__Page text__:
########################################

From the Ancient World to the End of the Middle Ages
Political history in the West begins with two masterpieces: Herodotus’s history of the Persian Wars, written between 445 and 425 BC and Thucydides’s history of the long conflict between Athens and Sparta, which he began in 424 BC and left unfinished when he died a quarter of a century later. Products of the extraordinary burst of cultural energy that transformed fifth- and fourth-century BC Greece, Herodotus and Thucydides combined a deep sense of the importance of their own age – Herodotus wrote about the recent past, Thucydides about events in which he himself had taken part – with an awareness of the historian’s responsibility to establish the truth about the past. Both men reflected on the problems of historical research, the reliability of eye witnesses, and the necessity of critically analyzing source material. More than any particular way of writing history, this was their most significant legacy for future historians.
The study of history was more important in Rome than it had been in Greece, perhaps because Romans were always conscious of their complex historical relationship to the Greek culture that they had both vanquished and absorbed. Roman historians examined the problem of politics from a variety of perspectives; they wrote about leadership and institutions, military strategy and court intrigue, republican virtues, and imperial ambitions. But behind these disparate approaches was a common theme: the origins, triumph, and – eventually – the decline of the Roman state, which, as republic and empire, dominated the public life of the Mediterranean world for 700 years and then continued to haunt Europeans’ historical imagination until well into the nineteenth century.
The emergence of Christianity and its adoption as the Roman Empire’s official religion transformed all of Western culture, including both politics and history. Christianity’s most immediate contribution to political historiography was to pose the problem of church and state, which would decisively shape the theory and practice of European politics from the end of the Roman Empire to the beginning of the twentieth century. Unlike the pagans whom they displaced or the Hebrew traditions upon which they built, Christians created religious institutions that were connected to, but not coincident with, the sources of political authority. “Spiritual and secular power,” Ranke (1962) wrote, “could approach one another and be intimately related, but they could be fused only under exceptional circumstances and for a brief period of time. Their relationships and conflicts provide one of history’s most important themes.” From Eusebius’s history of the church, which reflected the triumph of Constantine’s conversion at the beginning of the fourth century, to Otto of Freising’s twelfth-century chronicle, The Two Cities, which described the conflict between empire and papacy, to Ranke’s own history of the popes, which bore the marks of nineteenth-century’s struggles between church and state, historians searched the past for clues to the proper relationship between God and Caesar, pope and emperor, altar and throne, religious autonomy and secular authority.

########################################

Records for locating described items:
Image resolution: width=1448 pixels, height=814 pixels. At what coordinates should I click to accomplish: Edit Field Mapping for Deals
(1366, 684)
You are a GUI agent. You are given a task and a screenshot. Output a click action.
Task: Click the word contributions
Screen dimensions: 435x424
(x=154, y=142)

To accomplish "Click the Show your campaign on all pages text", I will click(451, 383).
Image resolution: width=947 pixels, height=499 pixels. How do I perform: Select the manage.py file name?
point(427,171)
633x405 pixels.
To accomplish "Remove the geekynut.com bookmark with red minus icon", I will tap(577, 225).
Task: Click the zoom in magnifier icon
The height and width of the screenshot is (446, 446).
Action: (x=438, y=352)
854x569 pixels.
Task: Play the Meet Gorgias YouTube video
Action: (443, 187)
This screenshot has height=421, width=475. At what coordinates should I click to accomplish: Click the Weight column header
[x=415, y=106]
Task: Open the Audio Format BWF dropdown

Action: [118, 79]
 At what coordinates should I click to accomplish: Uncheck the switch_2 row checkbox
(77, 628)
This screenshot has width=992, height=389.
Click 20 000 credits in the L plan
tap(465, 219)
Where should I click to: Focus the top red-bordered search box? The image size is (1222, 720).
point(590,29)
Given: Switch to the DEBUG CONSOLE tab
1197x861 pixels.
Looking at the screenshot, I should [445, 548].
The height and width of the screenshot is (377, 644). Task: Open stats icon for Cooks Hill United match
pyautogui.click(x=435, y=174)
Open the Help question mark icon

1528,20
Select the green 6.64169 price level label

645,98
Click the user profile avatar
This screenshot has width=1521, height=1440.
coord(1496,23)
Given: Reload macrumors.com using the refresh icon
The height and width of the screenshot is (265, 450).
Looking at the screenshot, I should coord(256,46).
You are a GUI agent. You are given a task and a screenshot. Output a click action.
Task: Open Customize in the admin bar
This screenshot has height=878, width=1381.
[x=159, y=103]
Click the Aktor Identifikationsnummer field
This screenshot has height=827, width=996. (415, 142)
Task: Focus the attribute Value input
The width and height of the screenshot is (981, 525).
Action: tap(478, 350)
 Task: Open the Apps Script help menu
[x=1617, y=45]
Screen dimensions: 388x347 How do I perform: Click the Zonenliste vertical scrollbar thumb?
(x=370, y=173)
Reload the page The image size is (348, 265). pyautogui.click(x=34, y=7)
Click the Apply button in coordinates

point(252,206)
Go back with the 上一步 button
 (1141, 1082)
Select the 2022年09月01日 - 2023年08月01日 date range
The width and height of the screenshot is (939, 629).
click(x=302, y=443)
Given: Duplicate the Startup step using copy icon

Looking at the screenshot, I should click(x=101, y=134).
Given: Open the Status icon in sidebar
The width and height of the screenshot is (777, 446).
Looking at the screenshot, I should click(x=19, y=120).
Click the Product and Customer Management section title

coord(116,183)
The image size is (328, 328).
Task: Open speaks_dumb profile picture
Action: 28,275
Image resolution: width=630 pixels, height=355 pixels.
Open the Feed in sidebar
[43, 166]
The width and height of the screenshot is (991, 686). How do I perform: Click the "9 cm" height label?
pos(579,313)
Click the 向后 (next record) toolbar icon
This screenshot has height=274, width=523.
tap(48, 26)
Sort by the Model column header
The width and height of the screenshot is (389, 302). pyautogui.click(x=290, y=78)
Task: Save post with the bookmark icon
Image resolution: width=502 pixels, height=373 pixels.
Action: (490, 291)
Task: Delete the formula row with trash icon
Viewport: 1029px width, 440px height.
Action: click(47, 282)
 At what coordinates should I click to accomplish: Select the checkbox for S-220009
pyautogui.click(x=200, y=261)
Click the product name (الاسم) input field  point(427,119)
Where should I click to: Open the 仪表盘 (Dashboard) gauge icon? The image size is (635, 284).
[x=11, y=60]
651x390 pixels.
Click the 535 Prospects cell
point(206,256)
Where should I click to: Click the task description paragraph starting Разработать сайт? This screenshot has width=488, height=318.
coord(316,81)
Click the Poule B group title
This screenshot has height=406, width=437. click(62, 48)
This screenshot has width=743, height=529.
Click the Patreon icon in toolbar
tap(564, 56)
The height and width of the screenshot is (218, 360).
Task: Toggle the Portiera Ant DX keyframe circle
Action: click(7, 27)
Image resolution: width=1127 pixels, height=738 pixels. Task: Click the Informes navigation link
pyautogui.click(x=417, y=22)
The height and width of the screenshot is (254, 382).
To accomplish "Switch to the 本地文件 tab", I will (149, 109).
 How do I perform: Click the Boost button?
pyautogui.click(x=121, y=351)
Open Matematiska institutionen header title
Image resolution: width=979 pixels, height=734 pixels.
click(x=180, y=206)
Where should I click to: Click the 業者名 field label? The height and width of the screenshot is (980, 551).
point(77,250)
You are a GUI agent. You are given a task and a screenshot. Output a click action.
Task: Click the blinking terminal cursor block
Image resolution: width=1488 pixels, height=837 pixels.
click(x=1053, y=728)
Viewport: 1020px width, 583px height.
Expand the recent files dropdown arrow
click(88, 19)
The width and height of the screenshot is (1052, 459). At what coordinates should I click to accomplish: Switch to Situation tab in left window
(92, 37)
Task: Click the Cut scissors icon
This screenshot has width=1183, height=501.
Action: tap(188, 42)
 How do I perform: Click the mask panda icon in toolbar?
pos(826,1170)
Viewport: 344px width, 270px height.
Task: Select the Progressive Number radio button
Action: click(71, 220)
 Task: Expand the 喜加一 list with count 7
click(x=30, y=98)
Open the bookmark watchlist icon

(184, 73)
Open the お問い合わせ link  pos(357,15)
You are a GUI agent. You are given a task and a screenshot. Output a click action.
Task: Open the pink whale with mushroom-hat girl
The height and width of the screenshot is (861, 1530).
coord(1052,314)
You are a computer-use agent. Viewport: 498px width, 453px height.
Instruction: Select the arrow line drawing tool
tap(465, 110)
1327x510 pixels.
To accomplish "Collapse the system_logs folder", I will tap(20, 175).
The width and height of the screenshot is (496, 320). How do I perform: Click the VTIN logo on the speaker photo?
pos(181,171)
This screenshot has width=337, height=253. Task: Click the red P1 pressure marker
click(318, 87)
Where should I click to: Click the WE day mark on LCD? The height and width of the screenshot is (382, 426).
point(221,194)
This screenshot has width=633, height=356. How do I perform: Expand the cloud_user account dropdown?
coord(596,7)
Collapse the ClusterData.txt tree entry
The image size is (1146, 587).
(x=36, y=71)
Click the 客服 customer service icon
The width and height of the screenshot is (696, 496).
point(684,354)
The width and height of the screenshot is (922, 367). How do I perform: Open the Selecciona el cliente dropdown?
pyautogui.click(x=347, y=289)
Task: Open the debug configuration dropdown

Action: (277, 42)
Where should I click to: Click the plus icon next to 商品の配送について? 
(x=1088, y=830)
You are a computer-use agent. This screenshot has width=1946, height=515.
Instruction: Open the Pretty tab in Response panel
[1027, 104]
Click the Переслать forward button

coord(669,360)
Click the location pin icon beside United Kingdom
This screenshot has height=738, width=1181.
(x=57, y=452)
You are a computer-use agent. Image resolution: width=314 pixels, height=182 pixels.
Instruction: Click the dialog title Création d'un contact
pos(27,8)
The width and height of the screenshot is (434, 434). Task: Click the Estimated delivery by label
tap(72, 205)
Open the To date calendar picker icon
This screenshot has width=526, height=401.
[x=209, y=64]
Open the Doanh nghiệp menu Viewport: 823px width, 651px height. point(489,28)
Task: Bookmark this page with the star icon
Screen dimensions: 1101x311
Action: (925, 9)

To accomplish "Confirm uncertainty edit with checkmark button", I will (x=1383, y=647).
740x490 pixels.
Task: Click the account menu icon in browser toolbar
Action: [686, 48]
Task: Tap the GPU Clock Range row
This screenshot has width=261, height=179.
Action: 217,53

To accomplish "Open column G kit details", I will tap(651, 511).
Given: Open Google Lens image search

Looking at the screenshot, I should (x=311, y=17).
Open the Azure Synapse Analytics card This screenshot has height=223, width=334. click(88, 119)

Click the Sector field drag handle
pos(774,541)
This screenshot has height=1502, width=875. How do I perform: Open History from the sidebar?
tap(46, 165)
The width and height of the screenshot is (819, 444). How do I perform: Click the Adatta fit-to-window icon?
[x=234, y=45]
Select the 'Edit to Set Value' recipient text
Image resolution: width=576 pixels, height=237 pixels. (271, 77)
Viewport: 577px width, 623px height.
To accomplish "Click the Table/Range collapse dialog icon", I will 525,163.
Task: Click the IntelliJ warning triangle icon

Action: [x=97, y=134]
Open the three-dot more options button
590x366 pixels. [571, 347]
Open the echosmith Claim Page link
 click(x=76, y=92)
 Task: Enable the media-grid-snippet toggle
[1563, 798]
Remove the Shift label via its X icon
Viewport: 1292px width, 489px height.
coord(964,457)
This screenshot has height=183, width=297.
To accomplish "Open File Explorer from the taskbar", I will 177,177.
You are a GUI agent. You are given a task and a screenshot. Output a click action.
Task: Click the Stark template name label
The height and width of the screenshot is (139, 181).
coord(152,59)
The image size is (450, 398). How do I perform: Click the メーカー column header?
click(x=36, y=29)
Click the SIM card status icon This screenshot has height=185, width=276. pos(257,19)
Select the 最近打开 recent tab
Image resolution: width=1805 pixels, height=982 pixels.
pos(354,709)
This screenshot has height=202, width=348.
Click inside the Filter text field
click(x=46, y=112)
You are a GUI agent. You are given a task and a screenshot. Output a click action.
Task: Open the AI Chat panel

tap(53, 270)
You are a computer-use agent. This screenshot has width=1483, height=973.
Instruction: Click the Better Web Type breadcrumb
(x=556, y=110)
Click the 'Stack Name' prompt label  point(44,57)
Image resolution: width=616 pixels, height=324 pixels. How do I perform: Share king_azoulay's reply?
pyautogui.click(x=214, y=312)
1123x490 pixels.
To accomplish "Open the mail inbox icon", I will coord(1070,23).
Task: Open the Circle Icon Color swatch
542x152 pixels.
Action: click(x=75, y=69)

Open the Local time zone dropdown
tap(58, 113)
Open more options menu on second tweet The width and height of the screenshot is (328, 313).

########################################

__Requests__:
**A)** Extract every line of the records that contains the word "next", treating uppercase and lowercase as different.
**B)** Write a continuation of the passage on the history of Western political historiography, beginning after its final sentence.

__Per-task answers__:
**A)**
Click the 向后 (next record) toolbar icon
Where should I click to: Click the plus icon next to 商品の配送について? 

**B)**
History and the State
Beginning in the 1490s with the French invasion of the Italian Peninsula, a series of international, constitutional, and religious crises disrupted European politics and helped to create a new subject for political history. This subject was, in Quentin Skinner’s (1978) concise summary, “the concept of the state – its nature, its powers, its right to common obedience.” The concept of the state emerged from the dissolution of two closely connected assumptions that had shaped European political thought since Augustine: first, that the secular realm of politics had to be seen as part of a sacred order; and second, that Europe’s components – its free cities, ecclesiastical states, and various monarchies – were part of a single polity, governed by the universal laws of the church and sustained by the institutional legacies of imperial Rome. A good deal of medieval political theory and practice had been devoted to reconciling these assumptions with the stubborn realities of political life; in the first decades of the sixteenth century, Europeans began groping their way toward new ways of thinking about politics – and, therefore, toward a new kind of political history.
One of the first signs of this can be found in the work of Niccoló Machiavelli. As a Florentine who had been forced into exile by the collapse of his city’s constitutional order, Machiavelli felt the political crisis of the early sixteenth century at first hand. In The Prince and The History of Florence, Machiavelli sketched a political world that Thucydides would have recognized immediately, a world driven by struggles for power, beset by violence, subject to forces that are often beyond human capacities to control. A similar picture emerges in the work of Machiavelli’s fellow citizen and contemporary, Francesco Guicciardini, whose histories provide an even darker picture of instability and violence. But however limited people’s ability to control events, history, for both Machiavelli and Guicciardini, was a totally human enterprise, untouched by the hand of God, unfettered by a transcendent order.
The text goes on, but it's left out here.